As a gynecologist and a breast cancer survivor, I am acutely aware of the controversy and questions surrounding mammograms.
Different organizations have different guidelines. The US Preventative Task Force or USPTF ruffled a few feathers in 2009 when they came out with new guidelines recommending routine screening mammography start at age 50 and continue biennially until age 74. The USPTF states there is not enough data to recommend routine, screening mammography to all women age 40-49. Instead, it should be a personal decision. These guidelines, which were updated in 2015, continue to recommend biennial screening starting at age 50 and have largely been ignored.
The American Cancer Society also updated their recommendations in 2015 and now recommend personalized decisions from age 40-44, routine annual screening from age 45-55 and biennial screenings after that.
The American Congress of Obstetricians and Gynecologists recommend annual screening starting at age 40.
The results of a recent survey published this month in JAMA indicates what happens in clinical practice, which has changed very little since 2009 with 81% of physicians recommending screening for women ages 40-44 and 88% recommending it for women ages 45-49.
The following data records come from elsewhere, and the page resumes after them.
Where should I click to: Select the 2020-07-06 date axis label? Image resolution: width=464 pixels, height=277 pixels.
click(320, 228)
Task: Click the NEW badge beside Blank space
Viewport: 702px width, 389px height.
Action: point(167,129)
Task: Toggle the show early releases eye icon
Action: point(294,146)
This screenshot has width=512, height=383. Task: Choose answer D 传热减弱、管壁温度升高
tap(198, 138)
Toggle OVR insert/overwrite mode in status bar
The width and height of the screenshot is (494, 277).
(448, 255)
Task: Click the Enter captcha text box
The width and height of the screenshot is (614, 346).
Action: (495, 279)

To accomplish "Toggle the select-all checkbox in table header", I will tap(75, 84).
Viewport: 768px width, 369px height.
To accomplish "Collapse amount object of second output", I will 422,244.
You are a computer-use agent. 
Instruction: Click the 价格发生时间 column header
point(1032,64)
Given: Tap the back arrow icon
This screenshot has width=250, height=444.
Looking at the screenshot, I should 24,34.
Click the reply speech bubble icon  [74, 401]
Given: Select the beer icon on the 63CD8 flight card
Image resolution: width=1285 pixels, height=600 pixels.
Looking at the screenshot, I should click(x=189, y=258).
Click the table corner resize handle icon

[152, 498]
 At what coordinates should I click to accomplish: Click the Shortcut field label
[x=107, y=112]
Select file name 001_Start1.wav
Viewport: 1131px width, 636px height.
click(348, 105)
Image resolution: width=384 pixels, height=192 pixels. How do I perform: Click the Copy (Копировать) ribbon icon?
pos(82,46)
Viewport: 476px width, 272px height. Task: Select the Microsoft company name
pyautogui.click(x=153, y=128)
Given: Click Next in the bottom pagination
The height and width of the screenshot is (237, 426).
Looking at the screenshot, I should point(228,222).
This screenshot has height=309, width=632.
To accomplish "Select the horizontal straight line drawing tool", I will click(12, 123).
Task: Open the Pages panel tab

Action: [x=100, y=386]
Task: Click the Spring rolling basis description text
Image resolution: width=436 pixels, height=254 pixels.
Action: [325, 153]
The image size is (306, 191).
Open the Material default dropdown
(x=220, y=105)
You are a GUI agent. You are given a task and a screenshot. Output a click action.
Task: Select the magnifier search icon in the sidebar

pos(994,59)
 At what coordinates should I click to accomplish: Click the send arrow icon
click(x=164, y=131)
Drs Deborah Grady and Rita Redberg in an editorial also in JAMA state, “In our view the most evidenced-based, transparent, conflict-free guidelines are from the USPTF.” They go on to say, “physicians inexplicably trusted guidelines other than the USPTF which is publicly funded, uses strict methods and carefully supports recommendations with evidence.”
So why aren’t women and their physicians following these evidence-based guidelines?
One likely reason women and their doctors continue to get and recommend annual mammograms starting at age 40 is the theory that early detection saves lives. But unfortunately, this may be just a theory.
Peggy Ornstein writes in the NYT magazine in 2013 about her experience with breast cancer. She was diagnosed with breast cancer at age 35 after obtaining the then recommended baseline mammogram before age 40. For years after her diagnosis, she thought she was saved by that mammogram. But, as she says, “study after study revealed the limits of screening — and the dangers of overtreatment — a thought niggled at my consciousness. How much had my mammogram really mattered?” She realized maybe she would have done just as well if, several years later, she detected it on her own. Of course, she will never know.
Best-selling author and general surgeon Dr. Atul Gawande writes about the avalanche of unnecessary medical care in a May 2015 edition of the New Yorker. “We’ve long assumed that if we screen a healthy population for diseases like cancer or coronary artery disease, and catch those diseases early, we’ll be able to treat them before they get dangerously advanced, and save lives in large numbers. But it hasn’t turned out that way.”
Screening mammography has significantly increased the number of women being diagnosed and treated for breast cancer, yet the number of deaths has decreased only slightly if at all.
Gawande quotes Dr. H. Gilbert Welch, a Dartmouth Medical School professor, when saying, “cancers are all like rabbits that you want to catch before they escape the barnyard pen. But some are more like birds—the most aggressive cancers have already taken flight before you can discover them, which is why some people still die from cancer, despite early detection. And lots are more like turtles. They aren’t going anywhere. Removing them won’t make any difference.” Gawande suggests that both prostate and breast cancer are usually turtles.
Dr. Welch has written extensively about the problems created by overtesting, overdiagnosing and overtreating cancer. Welch and co-author Dr. Archie Bleyer published their research examining 30 years of mammography on the stage-specific incidence of breast cancer in the NEJM in October 2012. This research shows an explosion of early stage disease concurrent with the widespread use of mammography but only a tiny decrease in the incidence of late-stage disease. Detecting many more breast cancers at an early stage has only prevented a very small number of women from presenting with late stage disease. This imbalance indicates overdiagnosis, estimated by this data to be over a million women in the past 30 years, and 70,000 in 2008 alone, which ends up being approximately 31% of all breast cancers diagnosed in women over 40.
Despite the potential harms of overdiagnosis, the USPTF concludes the benefits of mammography in women ages 50-74 outweigh the risks. For women in their 40s, the risks are greater, and the benefit is smaller than for women 50 and older. Both because the incidence of breast cancer is less, and mammography is less accurate in this age range. It still may save lives but for a much higher price with many more women being overdiagnosed and treated.
Women are at risk of developing breast cancer. This level of risk steadily increases with age. The decision to start and how often to obtain a mammogram should be an individual one. Women should be carefully counseled on the limitations of mammography, and those with higher risks and greater distress may choose to start screening earlier than women whose concerns are more about overdiagnosis and overtreatment.